The pair drove out of the village and turned right at the field with the ginger Limousin cows that winked. After passing a series of maize fields, they slowed down to a precise 49 kph as they trundled through the village of Beauséjour, where the traffic police waited for their prey in collapsible chairs in the sun. Each time the barber changed gear, his knuckles rubbed against Stéphane Jollis’s thigh, which bloomed over the passenger seat as if baked with too much yeast.
‘Bring any lunch with you?’ Guillaume Ladoucette enquired, trying to sound as casual as possible.
‘Just a snack,’ the baker replied, staring straight ahead of him. ‘You?’
‘Just a snack,’ said the barber, wrinkling up his nose dismissively.
When they arrived at Brantôme, the two men, each carrying a family-sized picnic basket, made their way along the bank of the Dronne, which flowed around the town known as the Venice of the Périgord. They passed the metal steps where swimmers clambered out of the slothful water and continued until they reached the No Fishing sign. They then put down their baskets at their usual spot, both filled with the comforting knowledge that a splendid afternoon lay ahead of them.

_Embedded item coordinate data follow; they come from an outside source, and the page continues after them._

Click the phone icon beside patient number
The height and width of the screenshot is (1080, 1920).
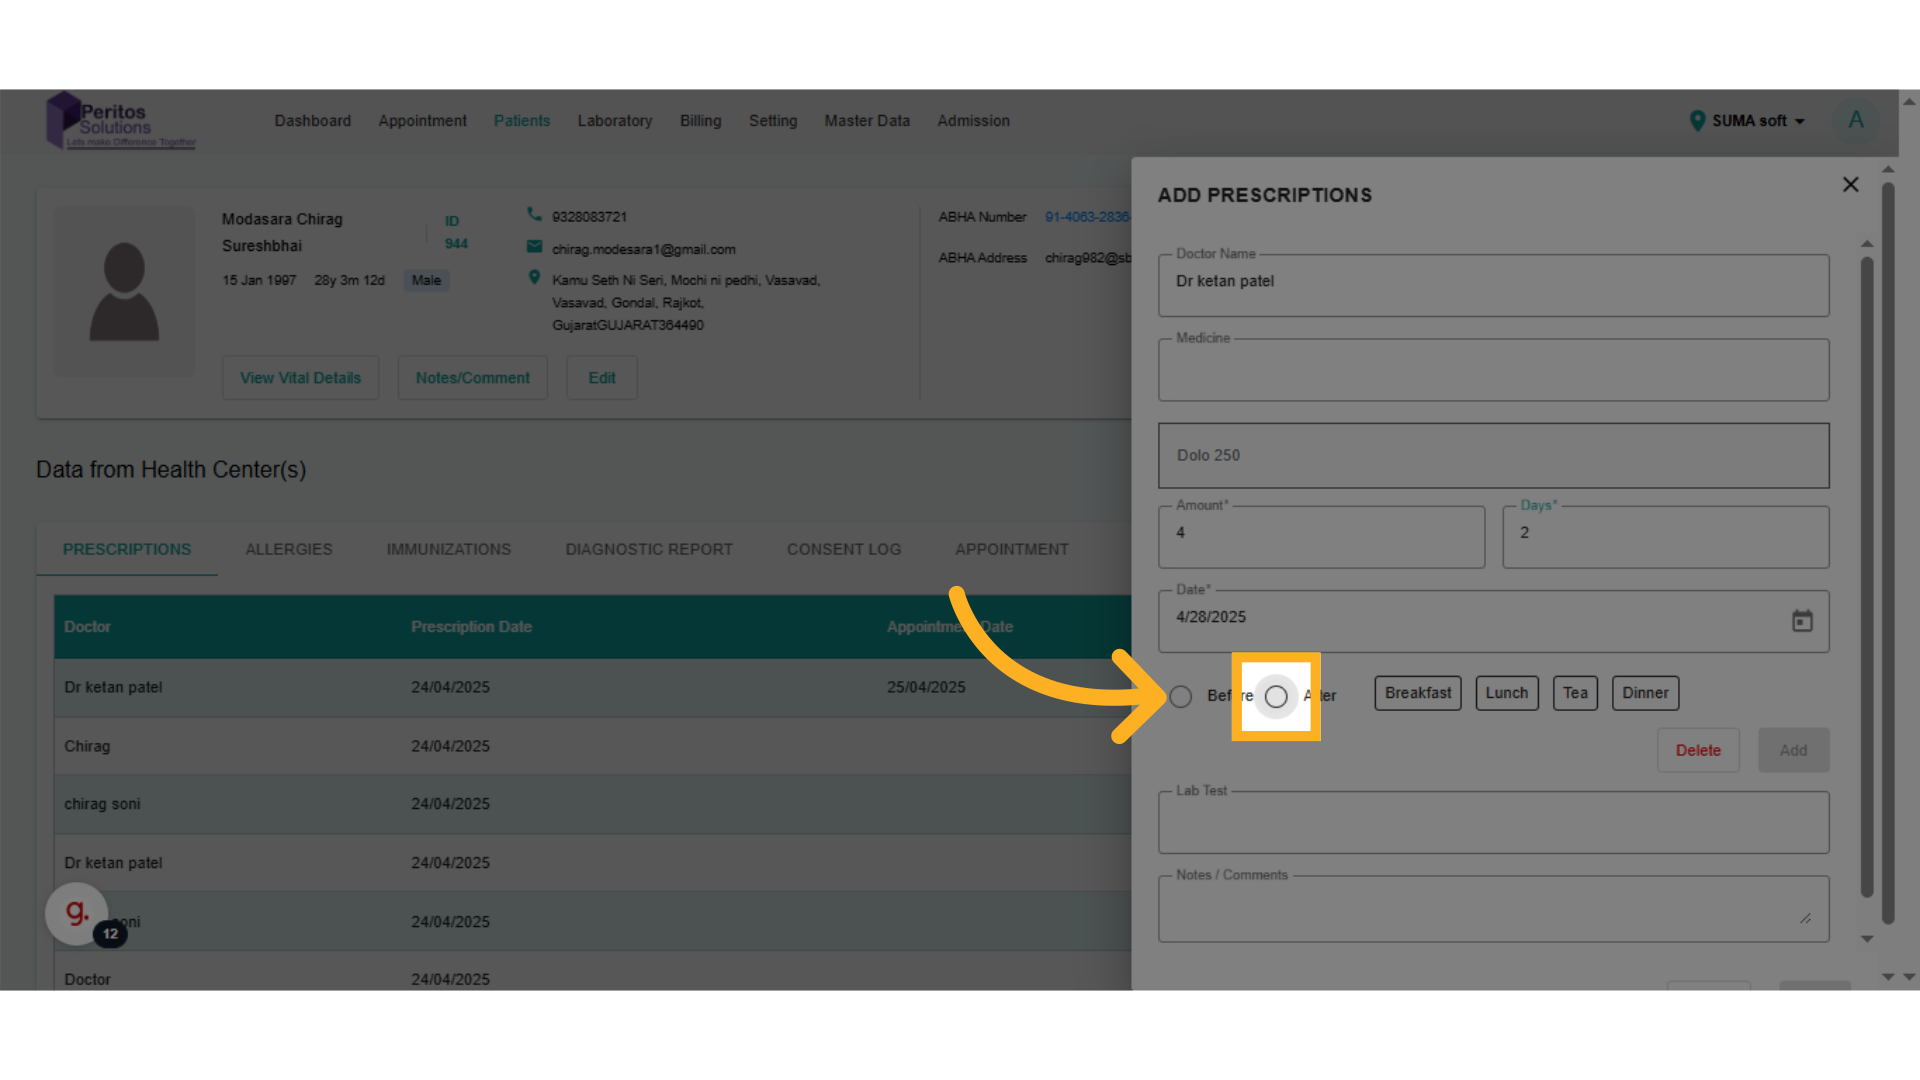(534, 215)
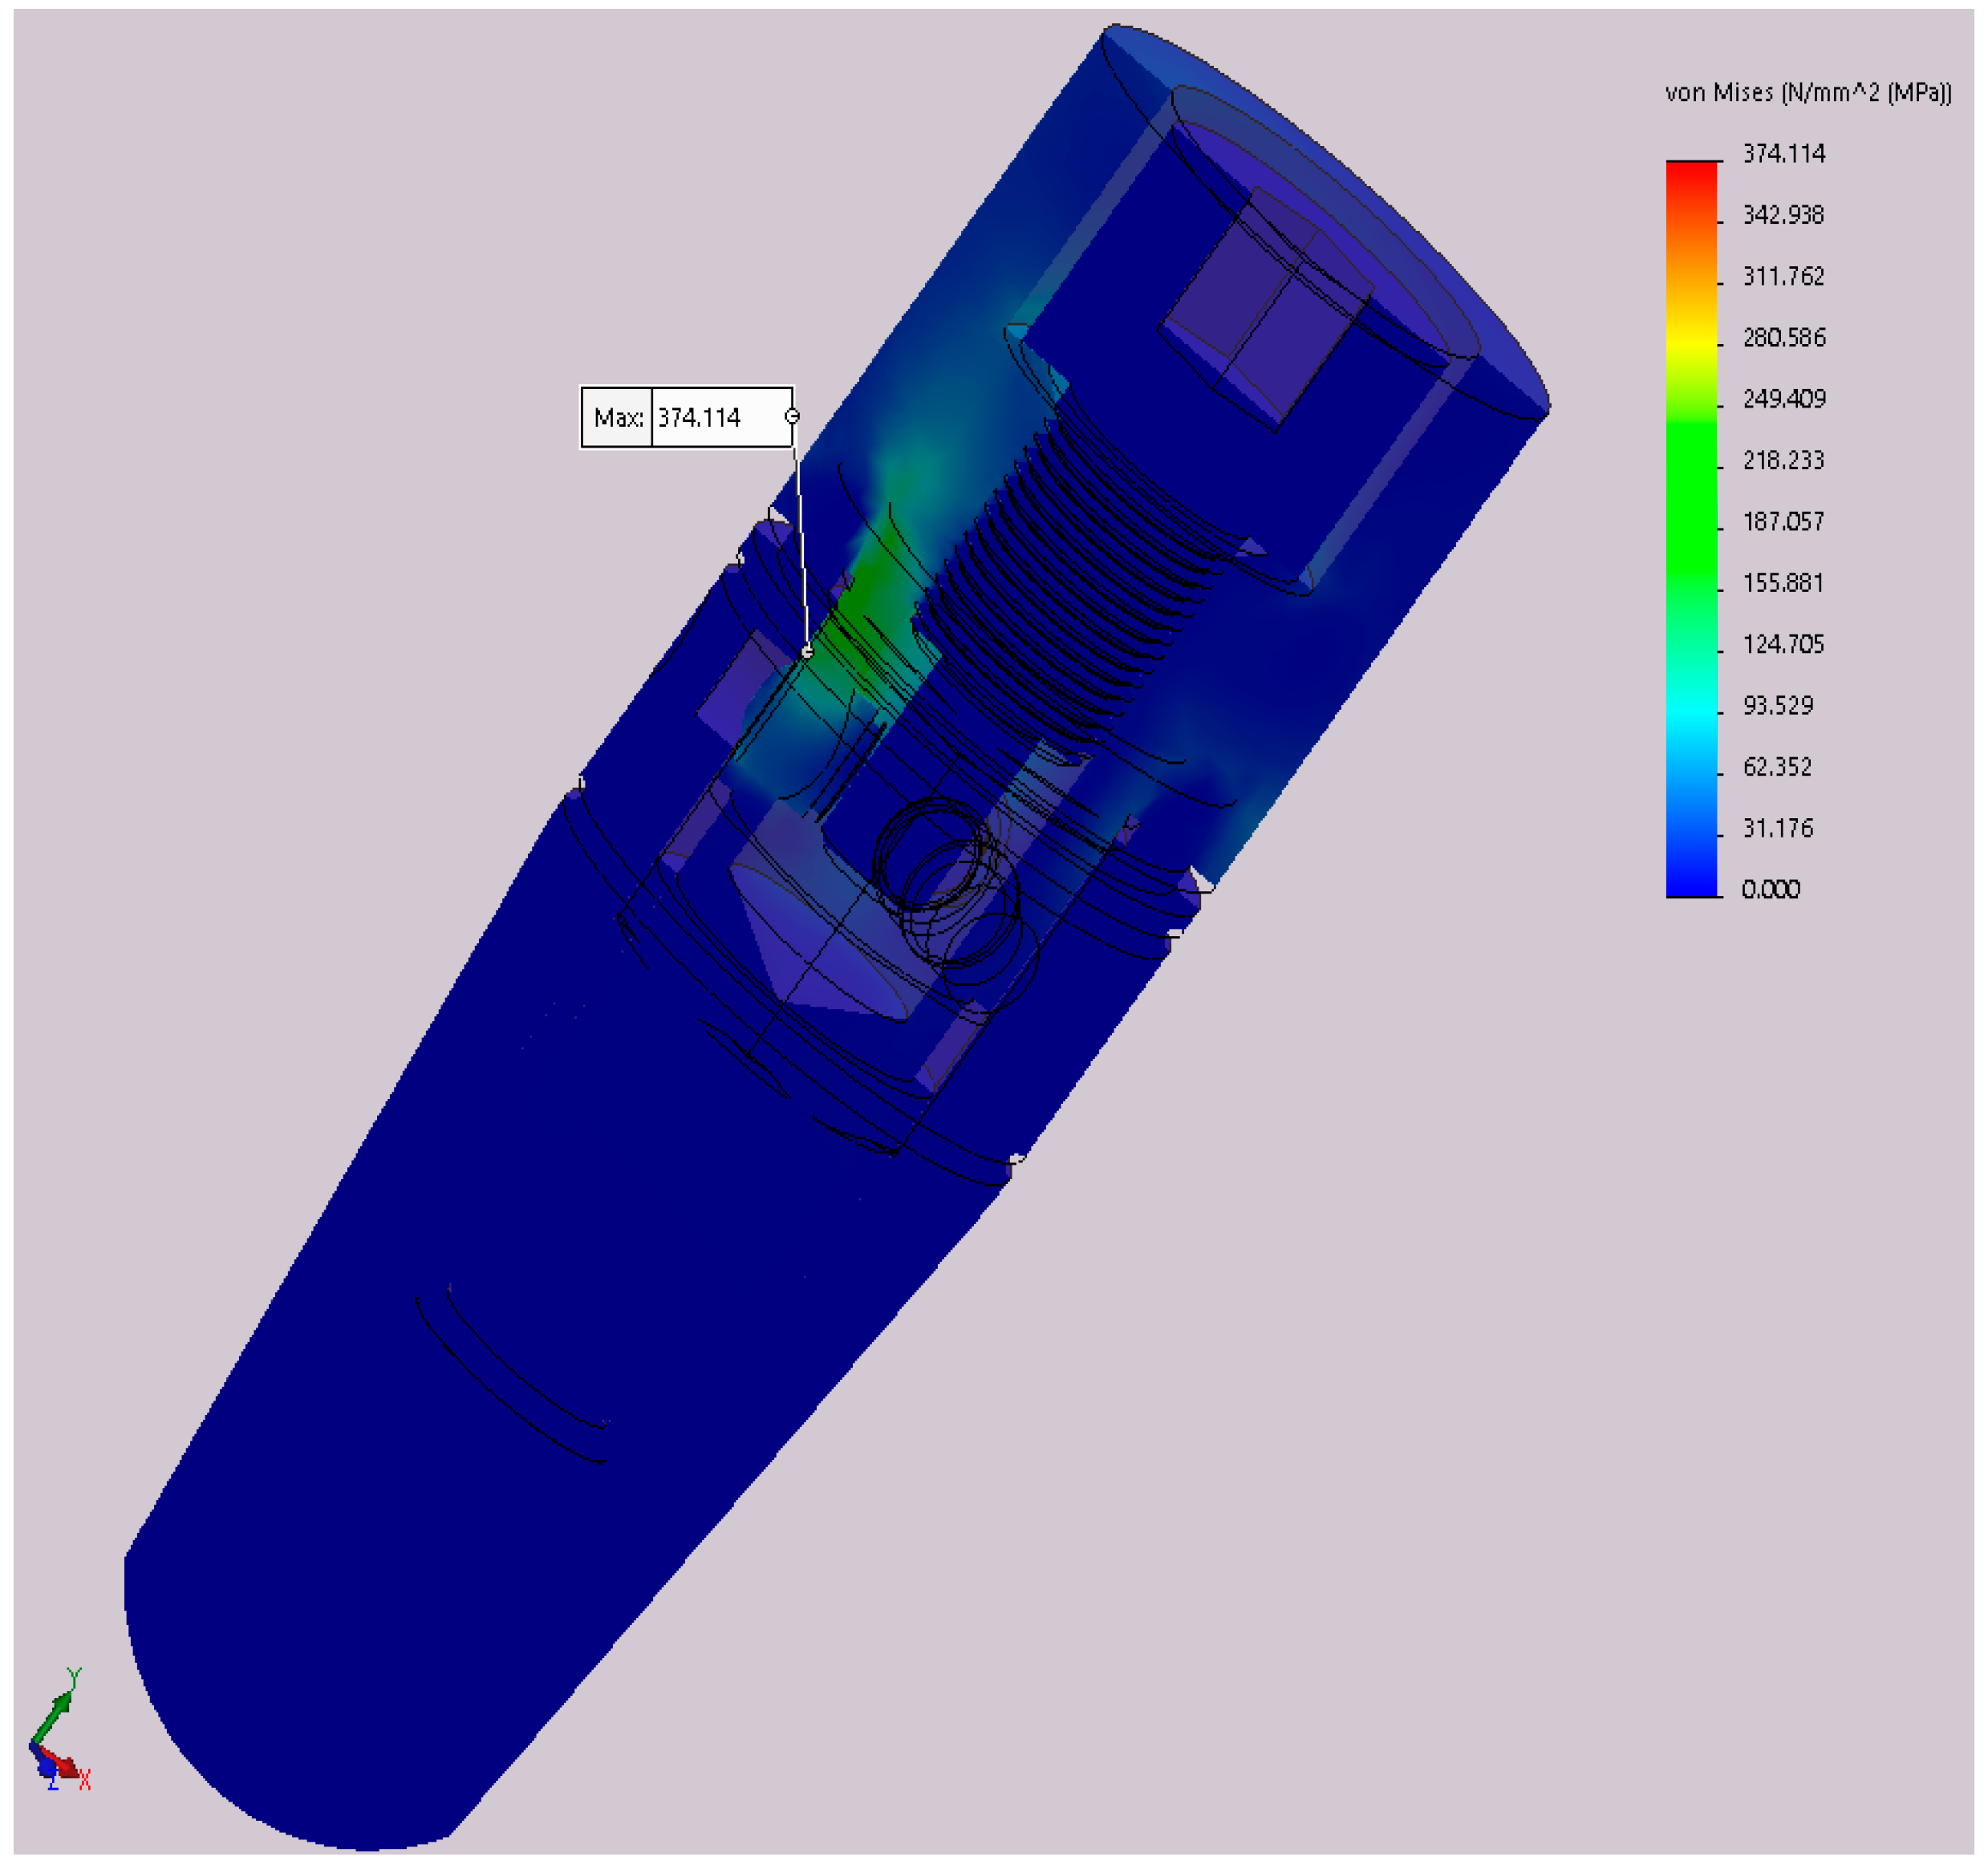Click the von Mises legend title
This screenshot has height=1869, width=1988.
[1808, 93]
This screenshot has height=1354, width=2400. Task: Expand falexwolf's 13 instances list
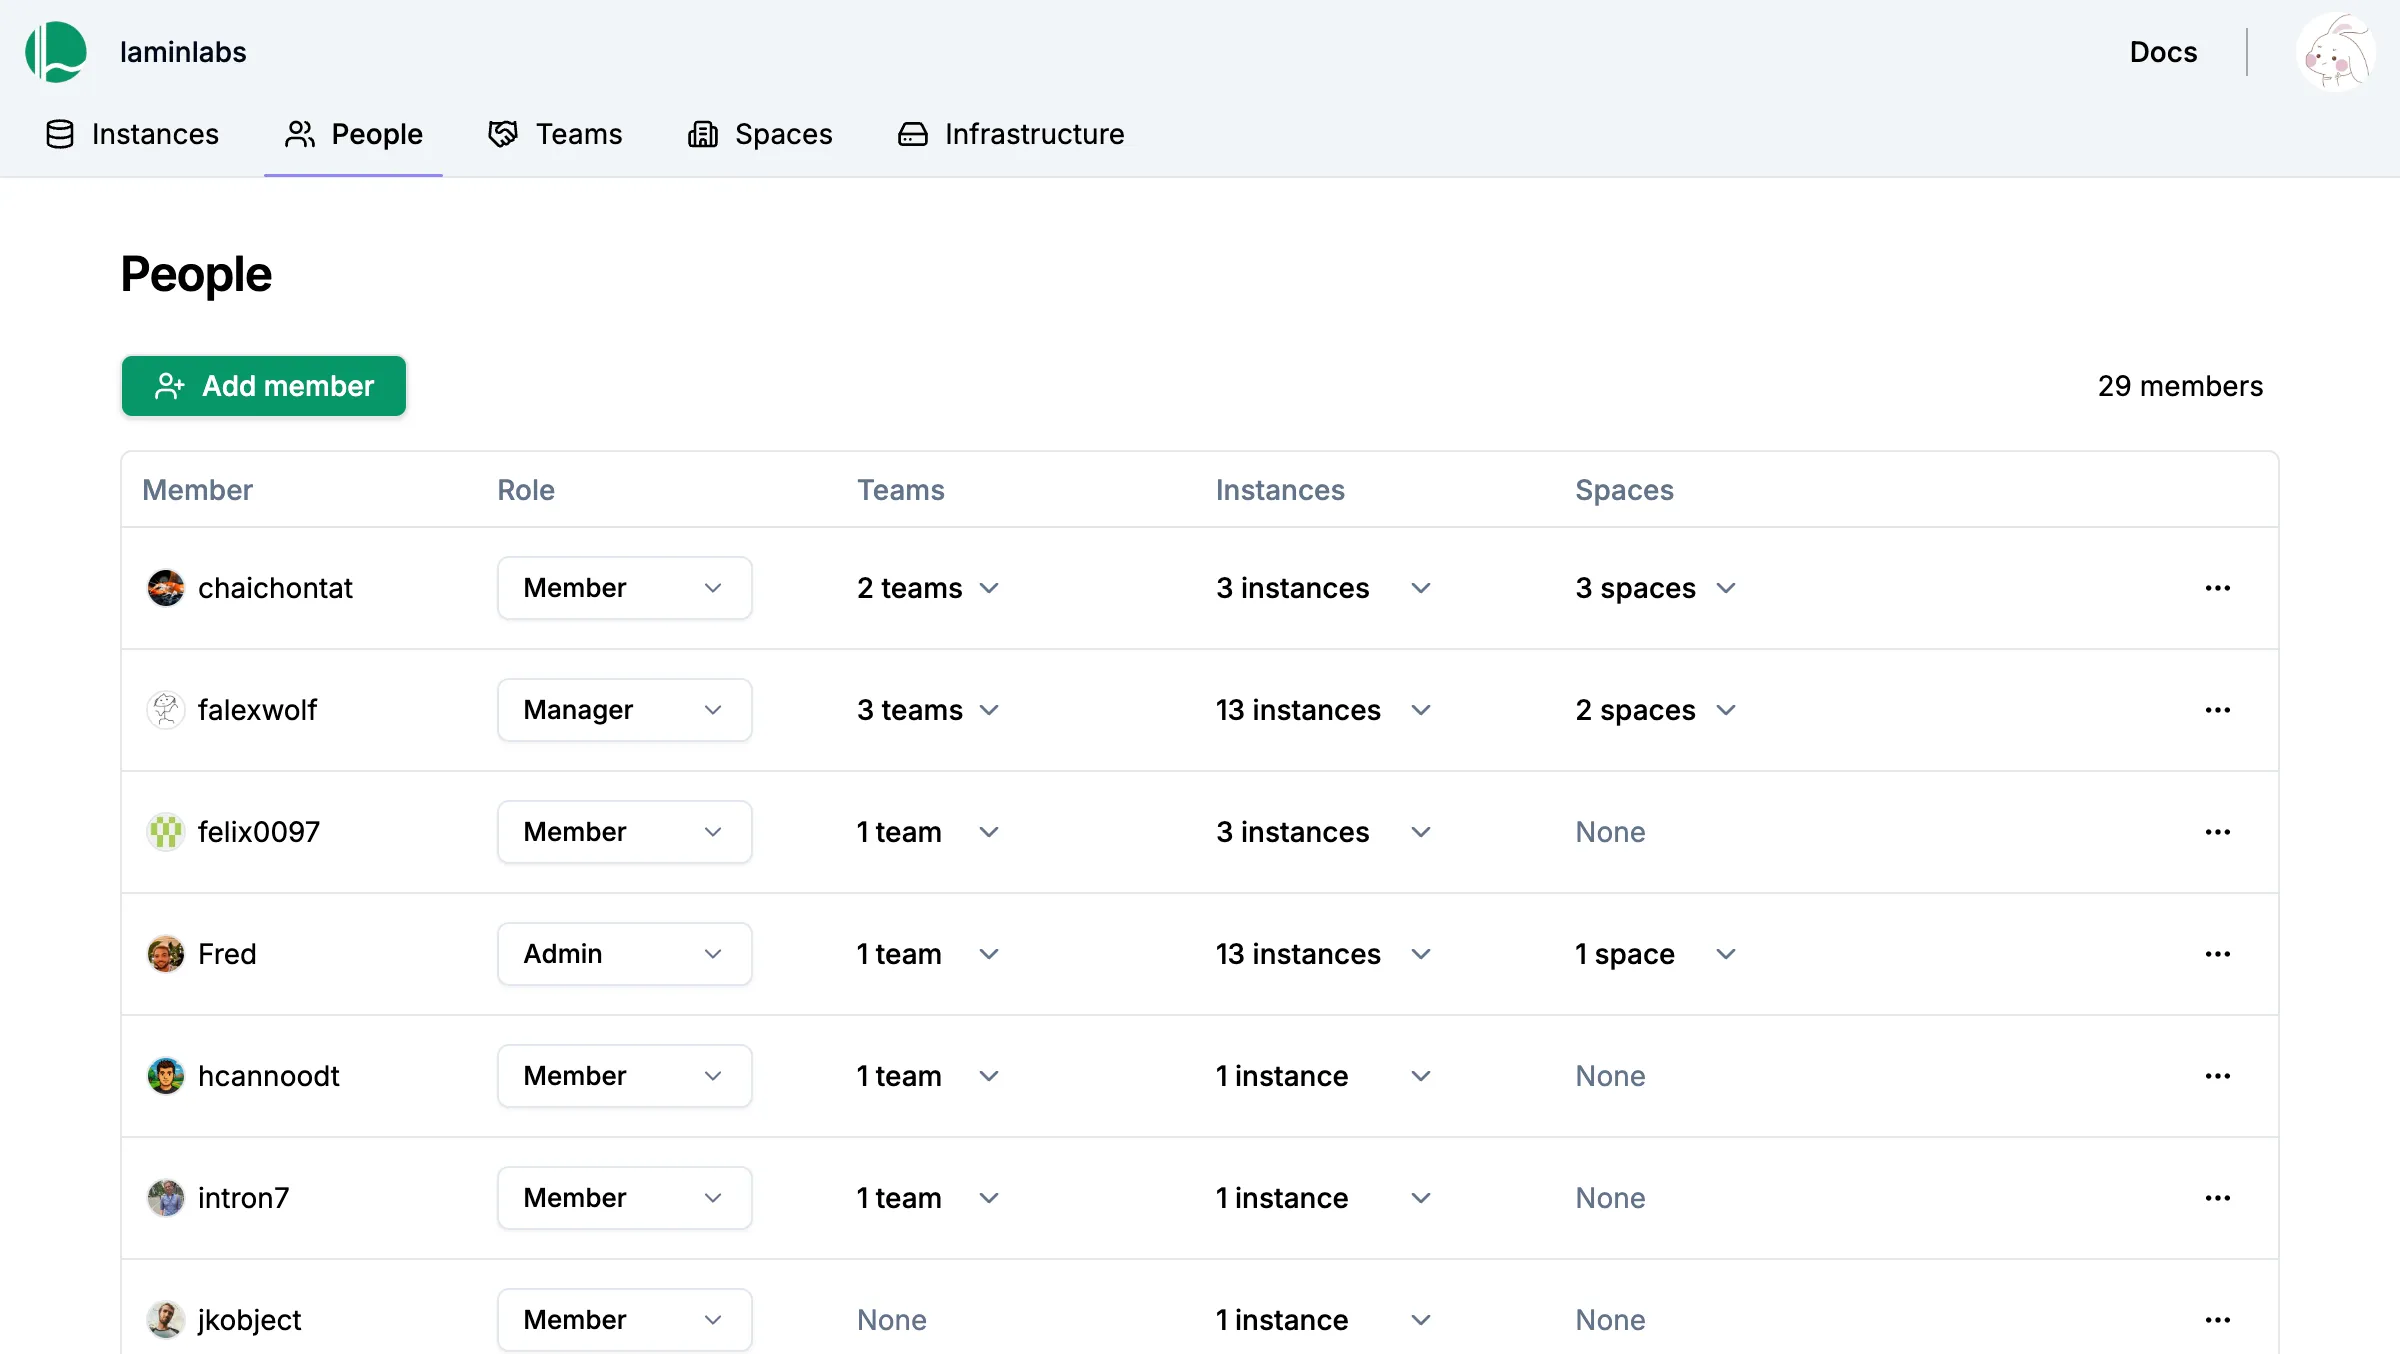pyautogui.click(x=1322, y=710)
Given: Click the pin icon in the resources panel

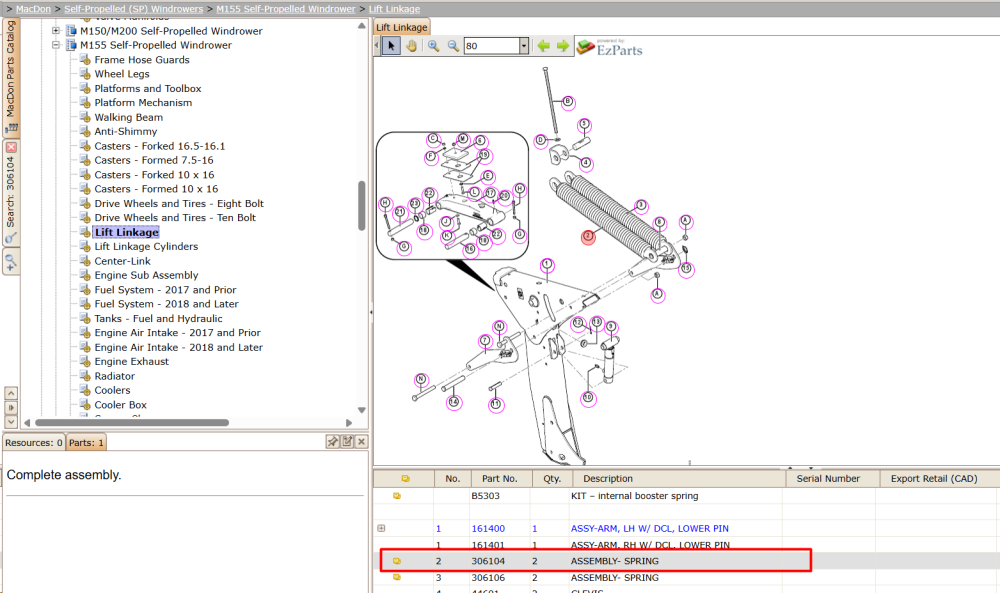Looking at the screenshot, I should (332, 442).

After Stéphane Jollis had wiped his sweating forehead on both shoulders, he joined the barber sitting on the edge of the bank in the shade of the tree which neither could name. The baker then took out a baguette from his basket, broke off an end, pulled out some of the soft white innards, rolled it into a ball with his artisan fingers and pierced it with his hook. Once the barber had impaled a worm on his, they both took off their shoes and tied their lines around their right ankles. Carefully rolling up both trouser legs to the knee, they plunged their feet into the cool water and felt the weighted lines spiralling down towards the bottom of the river.